→ DOCUMENT SEGMENT

* * * * * * *

Nervous System and Stress Response
There’s a reason warm beverages feel calming. Research from the Journal of Applied Physiology studied older adults who took warm baths (about 40°C) for 30 minutes a day, five days a week, over four weeks. After the protocol, their resting sympathetic nerve activity, the branch of the nervous system responsible for the “fight or flight” response, dropped significantly. Resting heart rate also decreased from 62 to 58 beats per minute.
This study involved bathing rather than drinking, so the effects of a single cup of warm water would be subtler. But the broader principle holds: warmth downregulates the body’s stress response. A warm drink in the morning, sipped slowly, gives you a brief window of parasympathetic activation (the “rest and digest” mode) that can set a calmer tone for the day. The ritual itself, pausing before the day begins, likely contributes as much as the temperature.
What About Metabolism and Weight Loss?
You may have seen claims that hot water “boosts metabolism” or “melts fat.” The reality is far less exciting. Your body does burn a small number of calories adjusting the temperature of what you drink, but the difference is trivial. Drinking a glass of ice water burns only about eight calories more than room-temperature water, roughly the caloric equivalent of a small pickle. Warm water doesn’t even offer that tiny advantage, since your body doesn’t need to work to heat it up.
Where warm water may indirectly help with weight management is through appetite and digestion. Staying hydrated reduces the likelihood of mistaking thirst for hunger, and faster gastric emptying means your body processes nutrients more efficiently. But there’s no meaningful calorie-burning effect from the water temperature itself.
The Temperature That Matters
There is one genuine safety consideration: how hot is too hot. The International Agency for Research on Cancer, part of the World Health Organization, has classified beverages above 149°F (65°C) as a probable risk factor for esophageal cancer. At that temperature, the liquid can damage the cells lining your esophagus, and repeated injury over years increases cancer risk.

* * * * * * *

→ SOURCE MATERIAL

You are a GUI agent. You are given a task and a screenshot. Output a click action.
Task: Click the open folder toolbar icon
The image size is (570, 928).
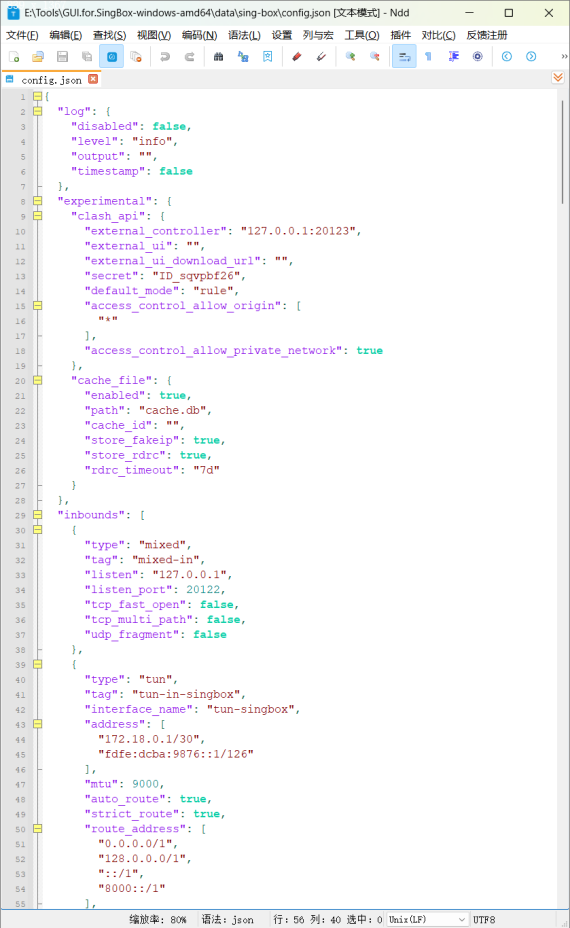(38, 57)

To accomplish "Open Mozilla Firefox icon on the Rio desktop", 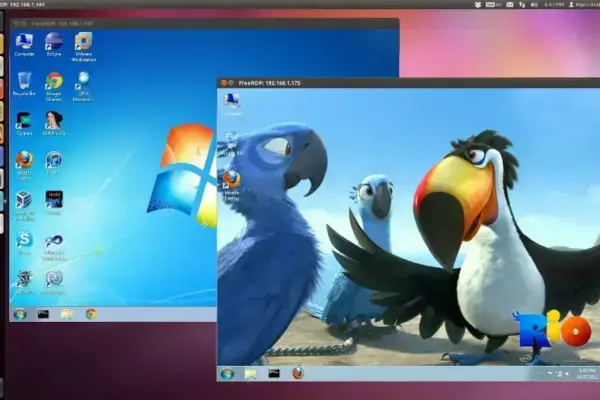I will (x=232, y=186).
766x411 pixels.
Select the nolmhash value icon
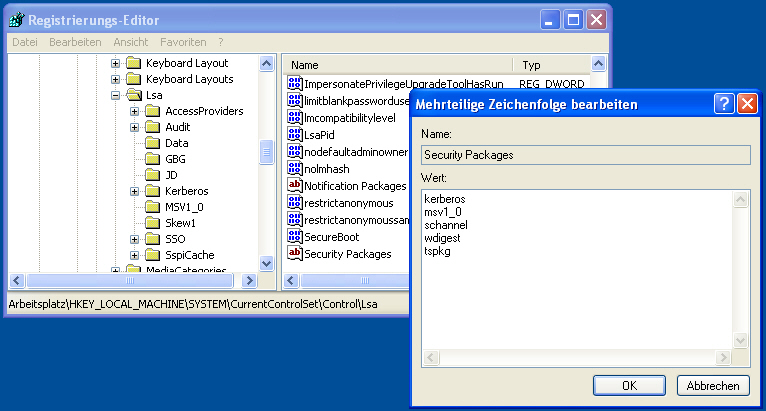pyautogui.click(x=295, y=168)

* * * * * * *

→ THINGS TO DO
1. In the text on warm water, what happened to resting heart rate in the warm bath study?
2. What are all the section headings in the text on warm water?
3. Copy the text on warm water from "Where warm water" to "water temperature itself.".
The records have no connection to the text on warm water.

→ SOLUTIONS FOR EACH TASK
1. It decreased from 62 to 58 beats per minute.

2. Nervous System and Stress Response; What About Metabolism and Weight Loss?; The Temperature That Matters

3.
Where warm water may indirectly help with weight management is through appetite and digestion. Staying hydrated reduces the likelihood of mistaking thirst for hunger, and faster gastric emptying means your body processes nutrients more efficiently. But there’s no meaningful calorie-burning effect from the water temperature itself.